O poder público não tem tempo de cuidar de todos os assuntos que nós podemos dar mais atenção por meio da Rede Brasileira de Cidades Inteligentes e Humanas.
O segundo motivo pelo qual é difícil colocar na pauta – e isso é igual em todo o mundo e não só no Brasil – é que você tem que ter a participação do cidadão obrigatoriamente para conseguir avançar. Se você tem cidadãos desinformados e desmotivados para a vida pública, você nunca vai construir rapidamente cidades inteligentes e humanas.
CC: Quais são as principais implicações da aplicação das novas tecnologias da comunicação e da informação na gestão das cidades e de suas políticas públicas?

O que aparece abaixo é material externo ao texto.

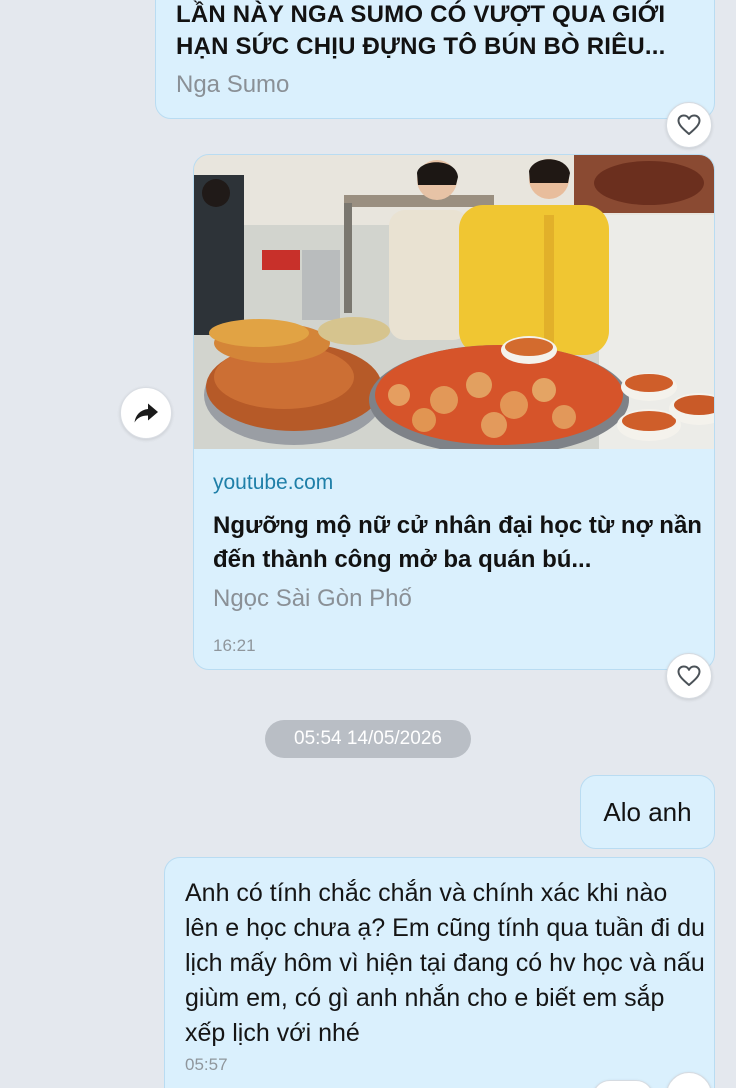 This screenshot has width=736, height=1088. What do you see at coordinates (312, 598) in the screenshot?
I see `link-channel: Ngọc Sài Gòn Phố` at bounding box center [312, 598].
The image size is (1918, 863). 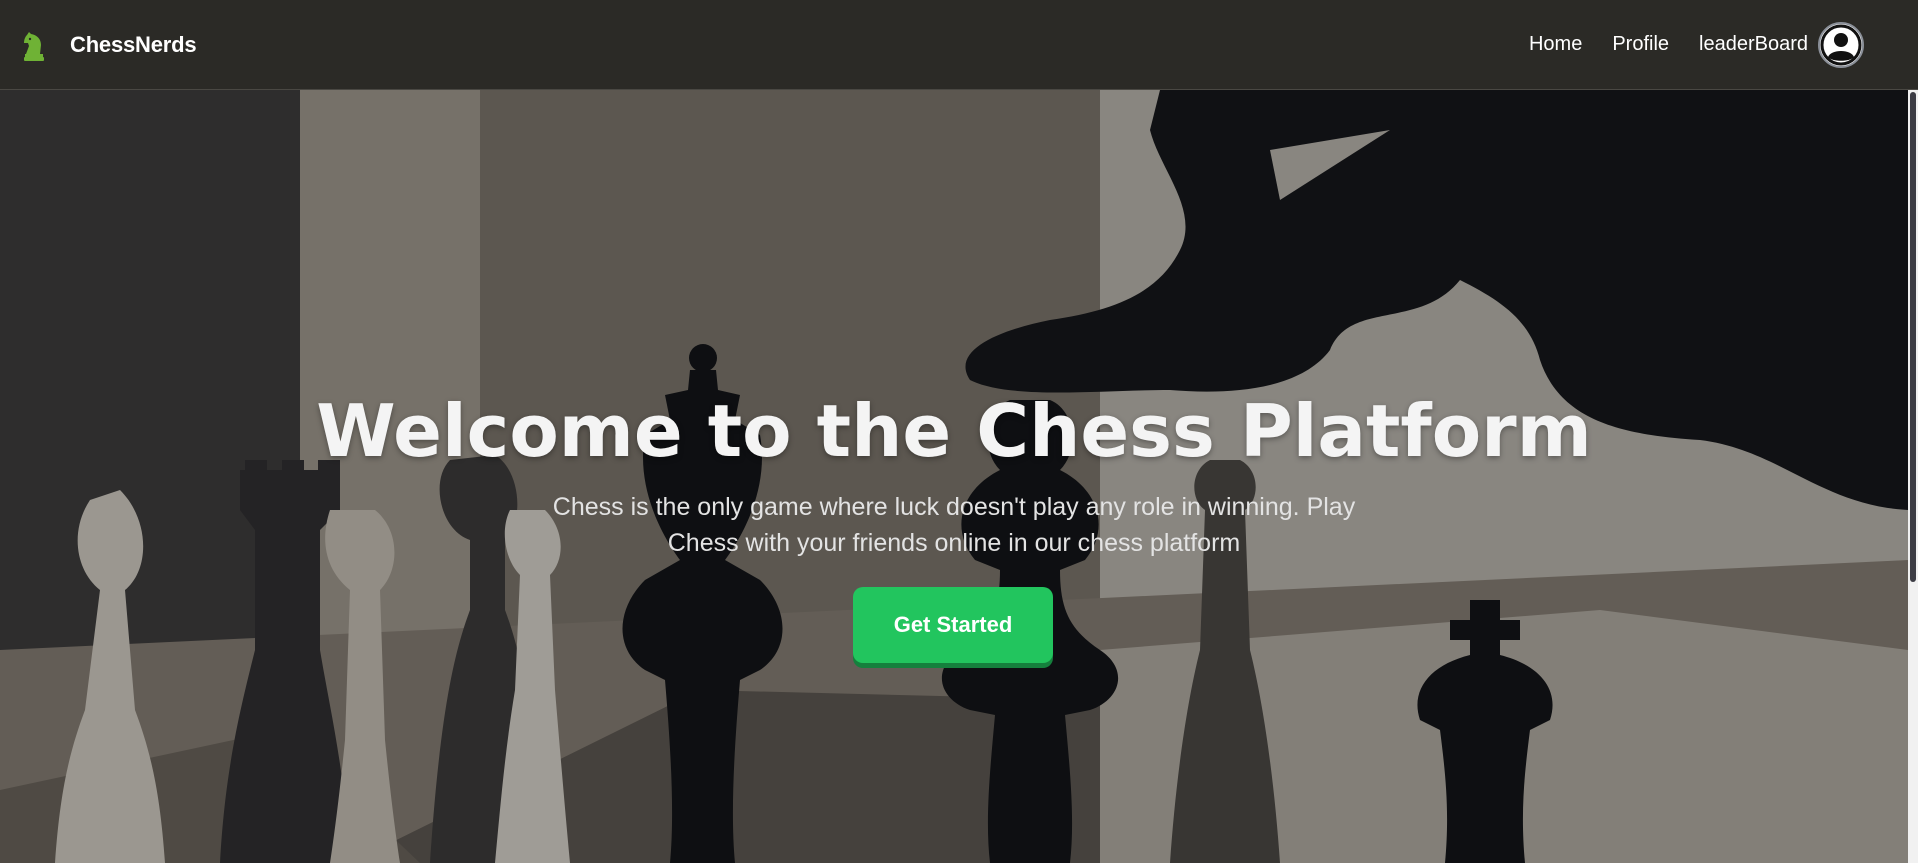 What do you see at coordinates (1556, 44) in the screenshot?
I see `nav-link-home: Home` at bounding box center [1556, 44].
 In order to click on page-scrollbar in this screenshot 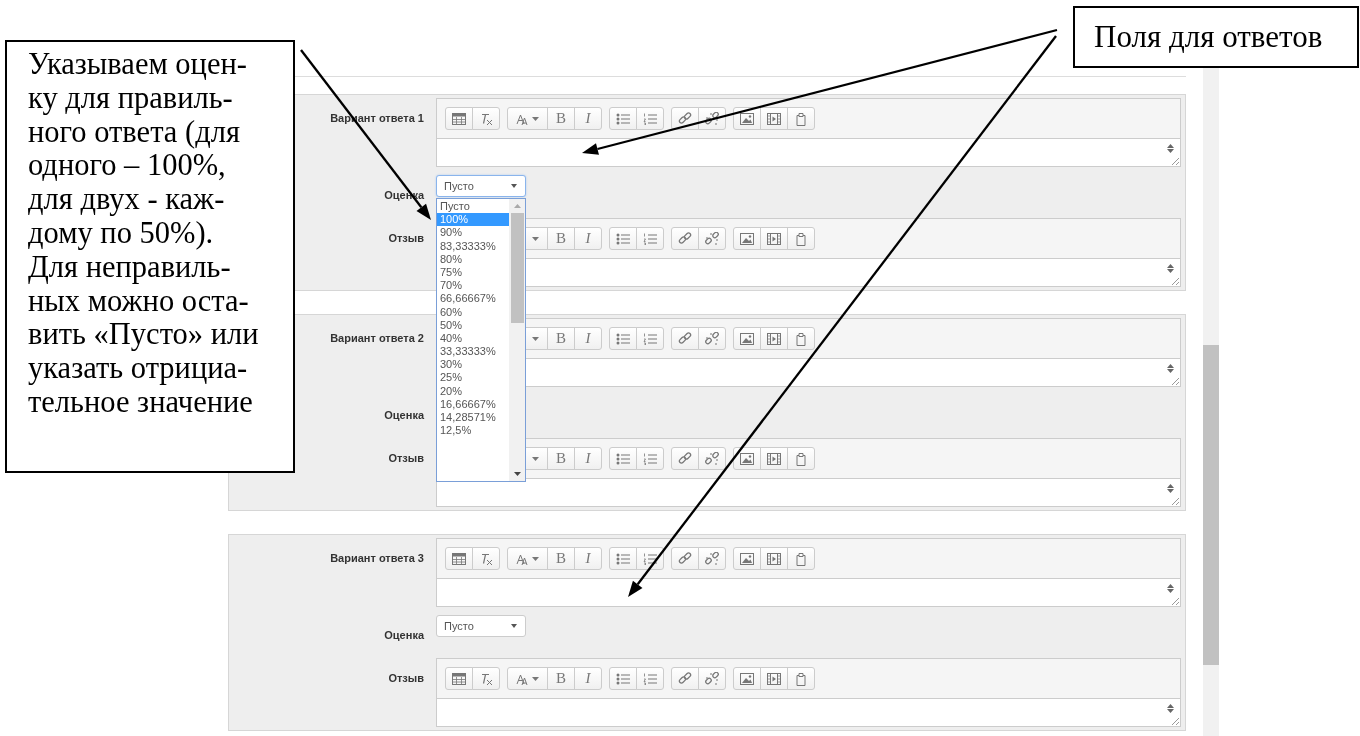, I will do `click(1211, 402)`.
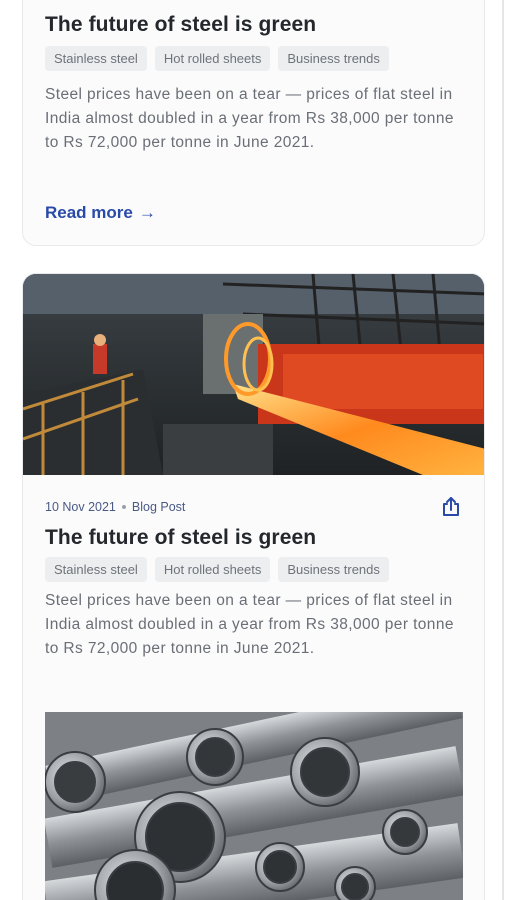  Describe the element at coordinates (254, 507) in the screenshot. I see `article-meta: 10 Nov 2021 Blog Post` at that location.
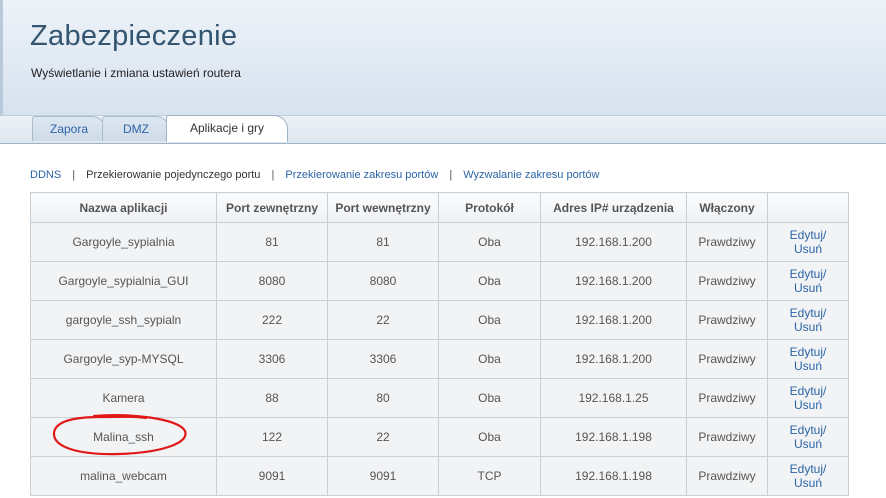  Describe the element at coordinates (383, 242) in the screenshot. I see `cell-internal-port: 81` at that location.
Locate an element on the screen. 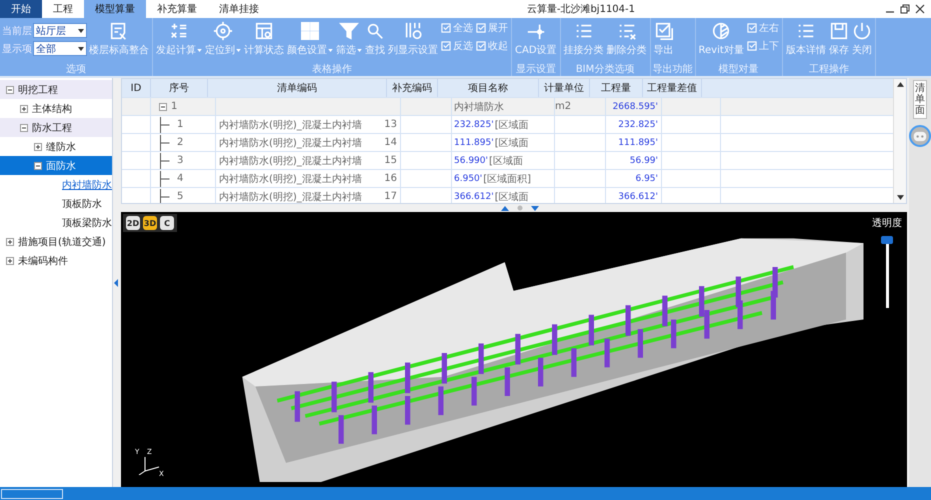 The image size is (931, 500). search-icon is located at coordinates (375, 31).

FF: Tenho que começar respondendo que uma Frente Parlamentar foi criada para resolver isso. Mas a principal implicação é fazer acontecer. E qual seria a solução? De uma parte, criar laboratórios de robótica nas escolas públicas, como as Fab labs que foram criadas em São Paulo. O [ex-prefeito] Fernando Haddad (PT-SP) criou doze Fab labs nas favelas de São Paulo para atrair crianças para que assim possam desenvolver as suas ideias.
Há um programa de aceleração que é o melhor hoje no Brasil e que se chama SEED (Startups and Entrepreneurship Ecosystem Development). Pertence ao governo do estado de Minas Gerais. É um magnífico programa de aceleração, onde elaboram programas de startups.
No programa, é criado todo um ambiente para que jovens possam ter uma empresa, com todo o assessoramento fiscal, legal, com realização de business plan e para que tenham condições de operar. Depois eles aproximam essas startups ou com o poder público ou com empresas que possam ter interesse em desenvolver um projeto.